Just £200m handed out in billion pound state pension scandal

department for work and pensions state pension underpayment scandal
department for work and pensions state pension underpayment scandal

Pensioners who were left out of pocket after a string of blunders at the Department for Work and Pensions have been paid back just £209m of an estimated £1.46bn owed.

About 237,000 retirees are believed to have been affected by the state pension underpayment scandal, but so far only one in seven have received a payment from the DWP, its latest report showed.

The amount the DWP has paid back since it began a formal review into the scandal last January is a “drop in the ocean” compared to the total underpaid over the decades, experts warned.

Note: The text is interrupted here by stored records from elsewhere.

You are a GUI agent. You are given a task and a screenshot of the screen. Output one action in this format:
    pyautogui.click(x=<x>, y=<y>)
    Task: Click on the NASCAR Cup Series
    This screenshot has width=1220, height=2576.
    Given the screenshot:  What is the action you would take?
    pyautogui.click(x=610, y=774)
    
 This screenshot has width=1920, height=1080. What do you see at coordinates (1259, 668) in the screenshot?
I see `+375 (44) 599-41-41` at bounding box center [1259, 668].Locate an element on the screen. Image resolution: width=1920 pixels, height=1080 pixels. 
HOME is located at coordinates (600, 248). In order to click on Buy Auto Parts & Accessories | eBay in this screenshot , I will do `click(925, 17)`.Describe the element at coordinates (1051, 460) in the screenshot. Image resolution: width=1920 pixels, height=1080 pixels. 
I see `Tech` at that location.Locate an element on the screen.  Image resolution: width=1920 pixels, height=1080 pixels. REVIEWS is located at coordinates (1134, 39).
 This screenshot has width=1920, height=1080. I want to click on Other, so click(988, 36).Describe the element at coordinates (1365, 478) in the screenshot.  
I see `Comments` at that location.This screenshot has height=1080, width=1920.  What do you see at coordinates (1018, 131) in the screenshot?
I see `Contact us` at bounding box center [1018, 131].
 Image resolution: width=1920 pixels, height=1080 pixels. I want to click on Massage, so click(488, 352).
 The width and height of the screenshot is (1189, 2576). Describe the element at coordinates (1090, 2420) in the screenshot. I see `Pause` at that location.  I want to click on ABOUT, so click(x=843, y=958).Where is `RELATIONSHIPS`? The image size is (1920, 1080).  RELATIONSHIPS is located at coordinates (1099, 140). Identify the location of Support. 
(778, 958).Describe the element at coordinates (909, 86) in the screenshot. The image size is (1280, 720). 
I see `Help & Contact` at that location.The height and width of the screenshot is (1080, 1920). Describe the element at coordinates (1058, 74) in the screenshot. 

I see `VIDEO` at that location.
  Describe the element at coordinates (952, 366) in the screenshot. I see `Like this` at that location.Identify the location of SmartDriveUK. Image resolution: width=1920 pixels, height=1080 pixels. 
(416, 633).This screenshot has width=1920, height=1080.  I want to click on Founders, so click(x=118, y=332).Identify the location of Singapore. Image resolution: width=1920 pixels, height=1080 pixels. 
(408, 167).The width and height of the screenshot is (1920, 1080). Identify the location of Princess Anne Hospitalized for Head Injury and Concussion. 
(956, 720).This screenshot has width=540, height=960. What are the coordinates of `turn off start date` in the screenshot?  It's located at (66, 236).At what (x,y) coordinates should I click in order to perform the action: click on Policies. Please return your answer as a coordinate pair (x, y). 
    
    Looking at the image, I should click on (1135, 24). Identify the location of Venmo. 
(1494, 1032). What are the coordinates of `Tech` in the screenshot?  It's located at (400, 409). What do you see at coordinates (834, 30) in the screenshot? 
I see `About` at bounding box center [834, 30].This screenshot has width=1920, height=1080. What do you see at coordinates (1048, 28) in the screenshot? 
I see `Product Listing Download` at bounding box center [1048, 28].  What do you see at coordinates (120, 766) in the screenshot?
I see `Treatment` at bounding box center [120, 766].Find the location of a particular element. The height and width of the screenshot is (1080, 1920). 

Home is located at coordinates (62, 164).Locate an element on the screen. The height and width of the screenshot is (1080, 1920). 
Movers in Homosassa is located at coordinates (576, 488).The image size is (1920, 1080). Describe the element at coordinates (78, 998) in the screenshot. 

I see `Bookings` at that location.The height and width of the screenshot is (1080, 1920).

Helen Morrissey, of stockbroker Hargreaves Lansdown, said: “The DWP has let pensioners down on a massive scale – particularly women who tend to retire on lower incomes anyway.”

The majority of those wrongly underpaid the state pension due to government errors are women retiring under the old basic state pension system who were entitled to higher rates due to their husband’s National Insurance record. Others did not get the uplifts they were owed after their husbands died.

The National Audit Office has estimated that around 40,000 people who were due a repayment have died without receiving it.

Steve Webb, a former pensions minister now of consultancy LCP, said that the DWP was “way behind schedule” in fixing the errors.

In its recent annual report the DWP said it would complete repayments by late 2024.

But between February and October this year the DWP made 2,000 payments per month, and Mr Webb said it would take at least "five more years before they find all the errors", even if the rate rose to 3,000 a month.

More than a hundred thousand pensioners – mostly women – continue to be paid the wrong rate in the meantime.

Mr Webb: “With cost of living pressures affecting many elderly people on low incomes, it is essential that the pace of fixing these errors is stepped up and people get the money they are due as soon as possible.”

A spokesman for DWP said: “The action we are taking now will correct historical underpayments made by successive governments. We are fully committed to addressing these errors, not identified under previous governments, as quickly as possible.

"We have set up a dedicated team and devoted significant resources towards completing this, with further resources being allocated throughout 2023 to ensure pensioners receive the support to which they’re entitled.”